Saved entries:
+++++

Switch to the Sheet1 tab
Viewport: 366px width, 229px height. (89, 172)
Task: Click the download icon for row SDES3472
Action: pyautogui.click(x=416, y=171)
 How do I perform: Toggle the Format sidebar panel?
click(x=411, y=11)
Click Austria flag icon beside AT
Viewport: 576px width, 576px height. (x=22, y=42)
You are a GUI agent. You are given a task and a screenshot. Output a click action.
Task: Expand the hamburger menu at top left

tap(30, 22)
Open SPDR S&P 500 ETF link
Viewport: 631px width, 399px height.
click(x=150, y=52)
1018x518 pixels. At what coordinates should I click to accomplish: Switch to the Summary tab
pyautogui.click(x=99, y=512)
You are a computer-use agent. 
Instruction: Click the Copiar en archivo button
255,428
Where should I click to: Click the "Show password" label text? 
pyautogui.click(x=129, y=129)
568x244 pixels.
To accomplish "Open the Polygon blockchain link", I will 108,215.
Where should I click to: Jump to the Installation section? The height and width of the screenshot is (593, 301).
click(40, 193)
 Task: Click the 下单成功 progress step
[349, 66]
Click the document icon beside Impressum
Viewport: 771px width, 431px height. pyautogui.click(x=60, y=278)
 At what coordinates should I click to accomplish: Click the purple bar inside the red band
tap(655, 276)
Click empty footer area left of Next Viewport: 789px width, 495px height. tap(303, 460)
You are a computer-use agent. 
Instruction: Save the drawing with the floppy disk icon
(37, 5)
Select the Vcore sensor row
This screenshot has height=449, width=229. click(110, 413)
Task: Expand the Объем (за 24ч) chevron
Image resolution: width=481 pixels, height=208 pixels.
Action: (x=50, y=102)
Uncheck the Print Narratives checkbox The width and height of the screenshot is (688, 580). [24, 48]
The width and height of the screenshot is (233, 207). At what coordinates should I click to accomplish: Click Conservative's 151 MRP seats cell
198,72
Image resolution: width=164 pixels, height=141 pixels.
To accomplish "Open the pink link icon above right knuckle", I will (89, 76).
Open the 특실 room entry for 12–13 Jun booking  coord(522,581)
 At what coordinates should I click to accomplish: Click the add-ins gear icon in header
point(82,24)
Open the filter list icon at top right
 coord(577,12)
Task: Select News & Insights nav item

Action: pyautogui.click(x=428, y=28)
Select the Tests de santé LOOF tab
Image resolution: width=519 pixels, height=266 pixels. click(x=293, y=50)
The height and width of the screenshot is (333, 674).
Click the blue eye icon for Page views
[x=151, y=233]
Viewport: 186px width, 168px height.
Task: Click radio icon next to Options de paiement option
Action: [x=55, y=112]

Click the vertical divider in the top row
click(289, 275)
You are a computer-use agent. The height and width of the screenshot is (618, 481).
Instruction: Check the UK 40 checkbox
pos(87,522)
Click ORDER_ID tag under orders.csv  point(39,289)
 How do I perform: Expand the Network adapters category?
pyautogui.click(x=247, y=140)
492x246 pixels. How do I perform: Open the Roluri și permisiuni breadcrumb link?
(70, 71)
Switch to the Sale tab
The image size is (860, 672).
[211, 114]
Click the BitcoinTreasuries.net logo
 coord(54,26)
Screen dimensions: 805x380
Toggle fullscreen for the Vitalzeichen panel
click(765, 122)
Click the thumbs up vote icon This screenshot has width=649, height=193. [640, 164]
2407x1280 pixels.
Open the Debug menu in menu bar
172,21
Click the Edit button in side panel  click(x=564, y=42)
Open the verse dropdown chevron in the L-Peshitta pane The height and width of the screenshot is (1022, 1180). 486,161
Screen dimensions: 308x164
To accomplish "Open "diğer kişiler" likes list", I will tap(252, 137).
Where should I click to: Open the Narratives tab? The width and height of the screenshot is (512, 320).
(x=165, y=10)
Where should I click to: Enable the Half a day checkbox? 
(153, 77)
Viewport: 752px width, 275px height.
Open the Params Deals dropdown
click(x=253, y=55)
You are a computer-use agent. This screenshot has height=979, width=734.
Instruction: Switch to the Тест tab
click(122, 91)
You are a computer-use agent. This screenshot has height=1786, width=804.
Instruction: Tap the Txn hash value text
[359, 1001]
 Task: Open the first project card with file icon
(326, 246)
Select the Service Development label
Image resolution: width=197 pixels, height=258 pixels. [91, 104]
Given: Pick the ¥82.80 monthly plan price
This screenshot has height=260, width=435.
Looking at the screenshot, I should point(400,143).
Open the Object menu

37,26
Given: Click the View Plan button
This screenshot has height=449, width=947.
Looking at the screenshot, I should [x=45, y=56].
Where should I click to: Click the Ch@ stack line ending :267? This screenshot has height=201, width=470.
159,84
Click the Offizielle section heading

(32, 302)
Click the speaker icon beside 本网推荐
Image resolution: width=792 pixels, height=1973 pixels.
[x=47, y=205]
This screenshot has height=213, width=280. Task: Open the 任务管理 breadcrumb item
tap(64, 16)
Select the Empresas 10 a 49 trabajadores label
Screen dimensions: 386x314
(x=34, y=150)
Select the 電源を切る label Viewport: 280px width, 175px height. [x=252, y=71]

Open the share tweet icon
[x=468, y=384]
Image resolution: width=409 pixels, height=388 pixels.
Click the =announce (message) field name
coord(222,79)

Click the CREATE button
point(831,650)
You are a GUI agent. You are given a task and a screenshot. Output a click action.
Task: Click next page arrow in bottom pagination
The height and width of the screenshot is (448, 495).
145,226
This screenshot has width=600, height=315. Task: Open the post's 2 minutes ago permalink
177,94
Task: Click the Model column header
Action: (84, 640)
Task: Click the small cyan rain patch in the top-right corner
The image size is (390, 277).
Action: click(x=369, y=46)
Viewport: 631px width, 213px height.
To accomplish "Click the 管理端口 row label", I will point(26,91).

+++++

# INSTRUCTIONS TO FOLLOW:
Every record above is to be copied exactly.

# PROBLEM SOLUTION:
Switch to the Sheet1 tab
Viewport: 366px width, 229px height. (89, 172)
Task: Click the download icon for row SDES3472
Action: pyautogui.click(x=416, y=171)
 How do I perform: Toggle the Format sidebar panel?
click(x=411, y=11)
Click Austria flag icon beside AT
Viewport: 576px width, 576px height. (x=22, y=42)
You are a GUI agent. You are given a task and a screenshot. Output a click action.
Task: Expand the hamburger menu at top left

tap(30, 22)
Open SPDR S&P 500 ETF link
Viewport: 631px width, 399px height.
click(x=150, y=52)
1018x518 pixels. At what coordinates should I click to accomplish: Switch to the Summary tab
pyautogui.click(x=99, y=512)
You are a computer-use agent. 
Instruction: Click the Copiar en archivo button
255,428
Where should I click to: Click the "Show password" label text? 
pyautogui.click(x=129, y=129)
568x244 pixels.
To accomplish "Open the Polygon blockchain link", I will 108,215.
Where should I click to: Jump to the Installation section? The height and width of the screenshot is (593, 301).
click(40, 193)
 Task: Click the 下单成功 progress step
[349, 66]
Click the document icon beside Impressum
Viewport: 771px width, 431px height. pyautogui.click(x=60, y=278)
 At what coordinates should I click to accomplish: Click the purple bar inside the red band
tap(655, 276)
Click empty footer area left of Next Viewport: 789px width, 495px height. tap(303, 460)
You are a computer-use agent. 
Instruction: Save the drawing with the floppy disk icon
(37, 5)
Select the Vcore sensor row
This screenshot has height=449, width=229. click(110, 413)
Task: Expand the Объем (за 24ч) chevron
Image resolution: width=481 pixels, height=208 pixels.
Action: (x=50, y=102)
Uncheck the Print Narratives checkbox The width and height of the screenshot is (688, 580). [24, 48]
The width and height of the screenshot is (233, 207). At what coordinates should I click to accomplish: Click Conservative's 151 MRP seats cell
198,72
Image resolution: width=164 pixels, height=141 pixels.
To accomplish "Open the pink link icon above right knuckle", I will (89, 76).
Open the 특실 room entry for 12–13 Jun booking  coord(522,581)
 At what coordinates should I click to accomplish: Click the add-ins gear icon in header
point(82,24)
Open the filter list icon at top right
 coord(577,12)
Task: Select News & Insights nav item

Action: pyautogui.click(x=428, y=28)
Select the Tests de santé LOOF tab
Image resolution: width=519 pixels, height=266 pixels. click(x=293, y=50)
The height and width of the screenshot is (333, 674).
Click the blue eye icon for Page views
[x=151, y=233]
Viewport: 186px width, 168px height.
Task: Click radio icon next to Options de paiement option
Action: [x=55, y=112]

Click the vertical divider in the top row
click(289, 275)
You are a computer-use agent. The height and width of the screenshot is (618, 481).
Instruction: Check the UK 40 checkbox
pos(87,522)
Click ORDER_ID tag under orders.csv  point(39,289)
 How do I perform: Expand the Network adapters category?
pyautogui.click(x=247, y=140)
492x246 pixels. How do I perform: Open the Roluri și permisiuni breadcrumb link?
(70, 71)
Switch to the Sale tab
The image size is (860, 672).
[211, 114]
Click the BitcoinTreasuries.net logo
 coord(54,26)
Screen dimensions: 805x380
Toggle fullscreen for the Vitalzeichen panel
click(765, 122)
Click the thumbs up vote icon This screenshot has width=649, height=193. [640, 164]
2407x1280 pixels.
Open the Debug menu in menu bar
172,21
Click the Edit button in side panel  click(x=564, y=42)
Open the verse dropdown chevron in the L-Peshitta pane The height and width of the screenshot is (1022, 1180). 486,161
Screen dimensions: 308x164
To accomplish "Open "diğer kişiler" likes list", I will tap(252, 137).
Where should I click to: Open the Narratives tab? The width and height of the screenshot is (512, 320).
(x=165, y=10)
Where should I click to: Enable the Half a day checkbox? 
(153, 77)
Viewport: 752px width, 275px height.
Open the Params Deals dropdown
click(x=253, y=55)
You are a computer-use agent. This screenshot has height=979, width=734.
Instruction: Switch to the Тест tab
click(122, 91)
You are a computer-use agent. This screenshot has height=1786, width=804.
Instruction: Tap the Txn hash value text
[359, 1001]
 Task: Open the first project card with file icon
(326, 246)
Select the Service Development label
Image resolution: width=197 pixels, height=258 pixels. [91, 104]
Given: Pick the ¥82.80 monthly plan price
This screenshot has height=260, width=435.
Looking at the screenshot, I should point(400,143).
Open the Object menu

37,26
Given: Click the View Plan button
This screenshot has height=449, width=947.
Looking at the screenshot, I should [x=45, y=56].
Where should I click to: Click the Ch@ stack line ending :267? This screenshot has height=201, width=470.
159,84
Click the Offizielle section heading

(32, 302)
Click the speaker icon beside 本网推荐
Image resolution: width=792 pixels, height=1973 pixels.
[x=47, y=205]
This screenshot has height=213, width=280. Task: Open the 任务管理 breadcrumb item
tap(64, 16)
Select the Empresas 10 a 49 trabajadores label
Screen dimensions: 386x314
(x=34, y=150)
Select the 電源を切る label Viewport: 280px width, 175px height. [x=252, y=71]

Open the share tweet icon
[x=468, y=384]
Image resolution: width=409 pixels, height=388 pixels.
Click the =announce (message) field name
coord(222,79)

Click the CREATE button
point(831,650)
You are a GUI agent. You are given a task and a screenshot. Output a click action.
Task: Click next page arrow in bottom pagination
The height and width of the screenshot is (448, 495).
145,226
This screenshot has width=600, height=315. Task: Open the post's 2 minutes ago permalink
177,94
Task: Click the Model column header
Action: (84, 640)
Task: Click the small cyan rain patch in the top-right corner
The image size is (390, 277).
Action: click(x=369, y=46)
Viewport: 631px width, 213px height.
To accomplish "Click the 管理端口 row label", I will point(26,91).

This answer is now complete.